Cauley reported that he had been asleep until just seconds before impact, and recalled that upon waking he saw bandmate Phalon Jones look out a window and say, "Oh, no!" Cauley said that he then unbuckled his seat belt, and that was his final recollection before finding himself in the frigid waters of the lake, grasping a seat cushion to keep himself afloat.
Redding's body was recovered the next day when the lake bed was dragged with a grappling hook, and footage exists of his body being brought out of the water. He was found strapped into his seat, in suit and tie, perfectly composed, at peace, it seemed. The cause of the crash was never precisely determined, and talk of sabotage was never substantiated.
Redding was 26 years old at the time of his death. He was laid to rest in a tomb on his private ranch in Round Oak, Georgia, 23 miles (37 km) north of Macon.
"(Sittin' on) the Dock of the Bay" was recorded only three days prior to Redding's death. It was released the next month and became his first #1 single and first million-seller. The fact that "(Sittin' on) the Dock of the Bay" ultimately became Redding's greatest commercial success was unexpected, to most, not only because its release came after his death, but also because the song is actually a significant stylistic departure from the bulk of his other work, including acoustic guitar, sound mixes of seagulls and ocean, and his whistling of the coda.

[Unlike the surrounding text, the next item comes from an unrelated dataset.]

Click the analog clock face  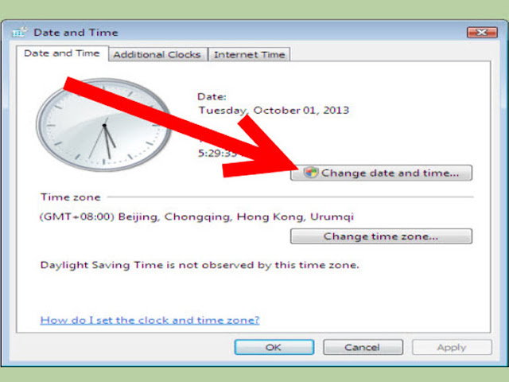104,125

However, he himself had predicted, correctly, that this was the greatest song and recording of his career.
A few further records were posthumously released, including "Hard to Handle" (1968).
Drummer Mickey Jones has related a meeting between Redding and Bob Dylan in which Dylan played his new song "Just Like a Woman" for Redding. According to Jones, Redding was very impressed and told Dylan that he would record the song as soon as he could. However, Redding was killed before he could accomplish this.

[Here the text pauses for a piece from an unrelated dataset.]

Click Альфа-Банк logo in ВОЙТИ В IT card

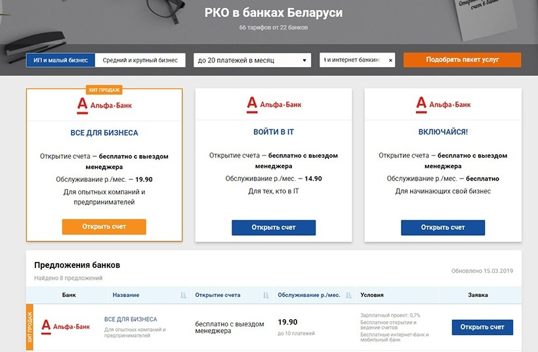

Redding's sons Dexter and Otis III, together with cousin Mark Locket, founded the funk/disco-band "The Reddings" in 1978. One of them said that he "could never pretend to be as good as his father, who was a genius."
In 2002, the city of Macon honored its native son, unveiling a memorial statue of Redding in the city's Gateway Park.

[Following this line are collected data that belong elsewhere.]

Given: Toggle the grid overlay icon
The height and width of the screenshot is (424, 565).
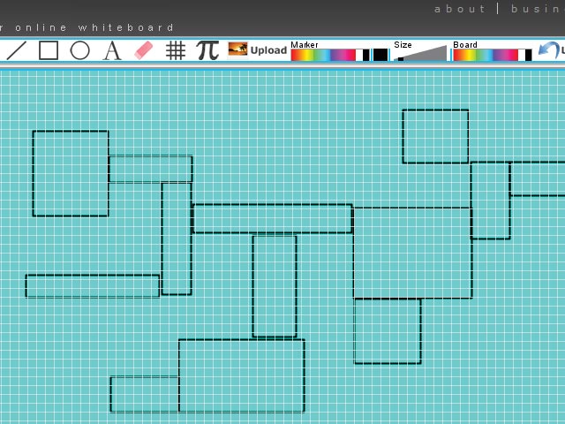Looking at the screenshot, I should coord(176,50).
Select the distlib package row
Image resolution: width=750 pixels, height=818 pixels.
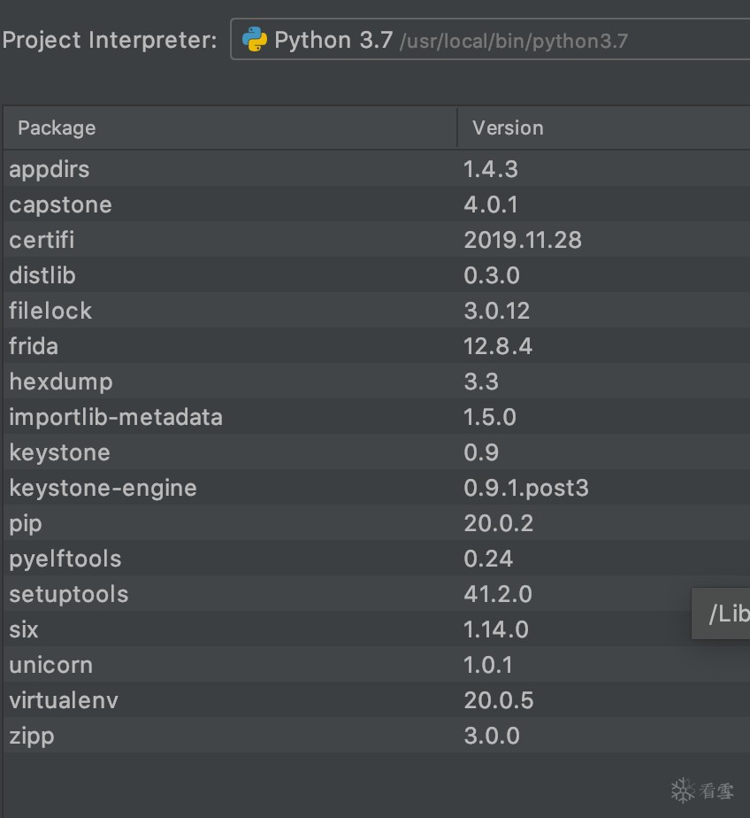[42, 275]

In 2004, Rolling Stone Magazine ranked him #21 on their list of the 100 greatest artists of all time.
In 2005, a sample from "It's Too Late" appeared on the track "Gone," by Kanye West.
A likeness of Redding appears as an evil version of himself in Nightmares & Dreamscapes, in the story, "You Know They Got a Hell of a Band." Redding is portrayed as a police officer in the town of Rock N Roll Heaven, which is populated by late rock and roll legends.
The legacy of Otis Redding can be heard in his uplifting of the soul music genre into an emotional and sensitive vehicle which spoke not only of the observable physical world, but also of a spiritual reality which put harmony and peace into a song, such as "Sitting on the Dock of the Bay." The reflective and delicate nature of Redding's songs demonstrated that he was indeed a giant in soul music. He also showed the way to a newer and fresher, more integrated form of music.